Alle origini di Pianoterra c’è il desiderio di creare uno spazio che accolga persone in difficoltà, dove queste possano sentirsi ascoltate e non giudicate, dove possano trovare rifugio e tirare un sospiro di sollievo, metaforicamente ma anche in senso letterale. Un luogo dove fermarsi per un po’, dove trovare riposo da quell’affanno fatto di ansia, paura, diffidenza e solitudine che colora il vivere quotidiano di chi, ad esempio, è senza lavoro, senza il sostegno di amici e familiari perché si trova in un paese straniero, senza un compagno nel delicato periodo della gravidanza e della nascita di un bambino, in condizioni di marginalità e isolamento.
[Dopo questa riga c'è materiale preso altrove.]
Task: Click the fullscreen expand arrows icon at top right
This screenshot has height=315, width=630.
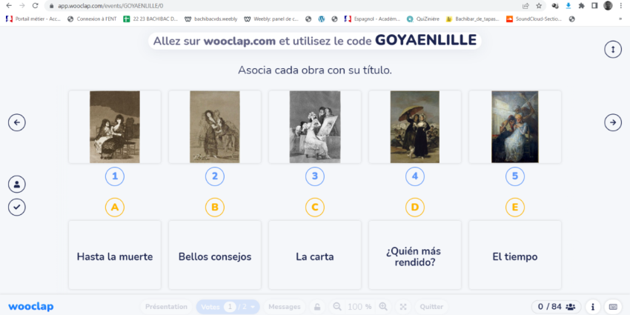Action: [x=612, y=49]
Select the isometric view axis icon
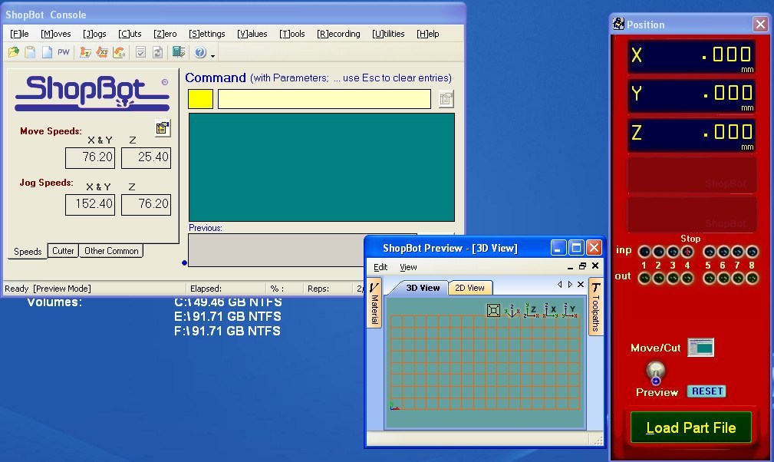774x462 pixels. click(511, 310)
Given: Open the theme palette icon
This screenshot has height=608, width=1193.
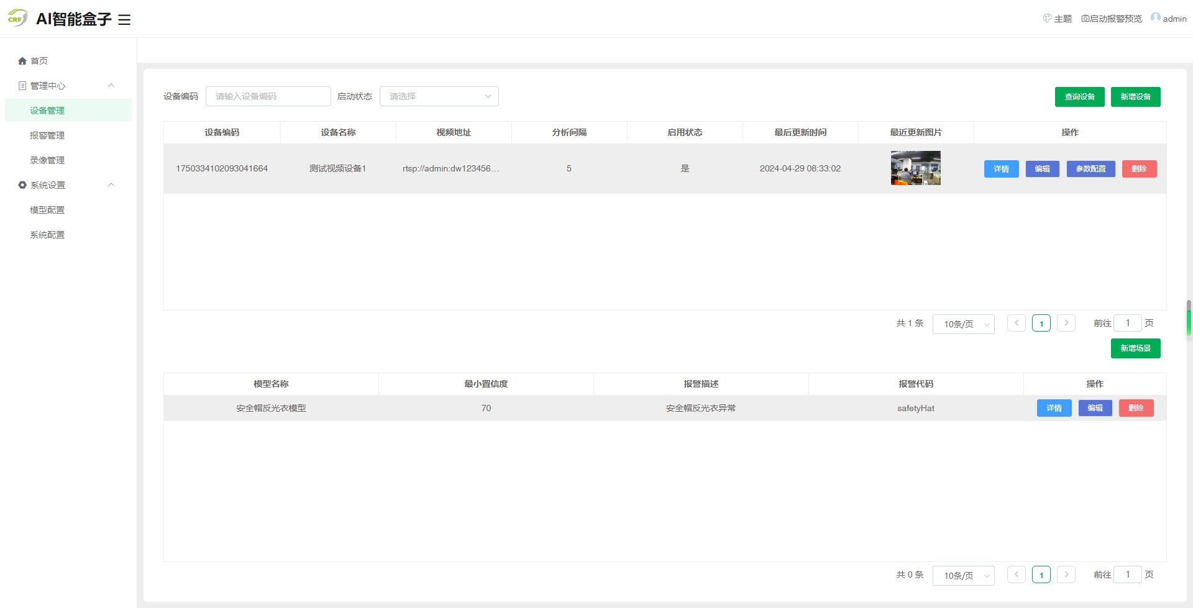Looking at the screenshot, I should point(1047,19).
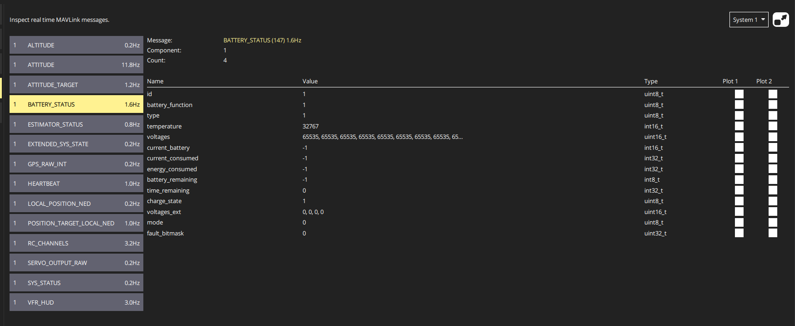Viewport: 795px width, 326px height.
Task: Toggle Plot 2 for voltages row
Action: tap(773, 137)
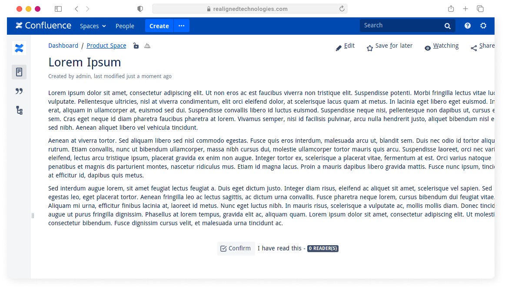This screenshot has width=505, height=289.
Task: Click the Create button
Action: pyautogui.click(x=159, y=26)
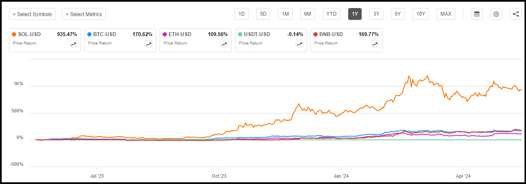Click the BTC-USD trend arrow icon

click(149, 44)
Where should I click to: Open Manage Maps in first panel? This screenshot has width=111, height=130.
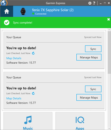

In ciascuna delle sedi in cui interveniamo, e in ciascuno dei progetti che mettiamo in campo tra Roma e Napoli, abbiamo lavorato per creare proprio questo tipo di spazio per le tante famiglie che incontriamo e accompagniamo ogni giorno. Uno luogo percepito anche come rifugio. Per questo Pianoterra è particolarmente sensibile al tema dei diritti dei profughi e dei rifugiati, ricordati in particolare oggi, nella Giornata internazionale del rifugiato. Un tema definito da più parti negli ultimi anni come il tema più importante della nostra era.
La tendenza è di parlarne come di “invasioni”: di masse di individui che premono ai confini della “Fortezza Europa”, sempre più presidiati e mortali, a cui vengono affibbiate le etichette più varie pur di non voler guardare in faccia la loro umanità, la loro soggettività di donne e uomini in fuga da contesti drammatici verso un futuro migliore. Assistiamo ogni giorno allo stillicidio dei numeri su chi arriva e chi viene respinto, o muore, nel tentativo di arrivare; al braccio di ferro tra pezzi di istituzioni muscolari che hanno fatto della chiusura e del respingimento il loro piano d’azione; e a una società civile che, con molte organizzazioni del terzo settore ma anche con cittadine e cittadini comuni, si ribella alla logica della paura e della chiusura e chiede di parlare di persone, e non più di numeri.
A tutto questo assistiamo mentre lavoriamo ogni giorno per offrire un rifugio alle famiglie, alle donne e ai bambini che varcano la nostra soglia; mentre ci poniamo in ascolto delle storie che vogliono condividere con noi; mentre condividiamo con loro uno sguardo “ad altezza d’uomo”, per creare un terreno di incontro e riconoscimento, unico presupposto per l’efficacia di qualsiasi azione di sostegno che si possa mettere in campo.
Sono in tanti a portarsi dietro etichette quali “richiedente asilo”, “rifugiato” o, peggio, “irregolare” o “clandestino”. A quelle etichette però non consentiamo di varcare la soglia di Pianoterra; le teniamo ben presenti, ovviamente, quando si tratta di dare una mano a chi se le porta attaccate addosso come un fardello a districarsi nella nostra burocrazia per accedere ai diritti di cui sono titolari – anche nel nostro paese – in quanto esseri umani; primo fra tutti il diritto alla salute.
A Pianoterra entrano persone, donne e uomini che hanno difficoltà ma soprattutto speranze, per se stessi e i loro figli.
A loro dedichiamo il nostro lavoro e le nostre energie, e accanto a loro ci schieriamo, tutti i giorni e oggi in particolare, senza cedere al ricatto della paura o alle accuse di “buonismo”. Non siamo “buonisti”, e neppure “buoni”: siamo – o quanto meno cerchiamo di essere – umani.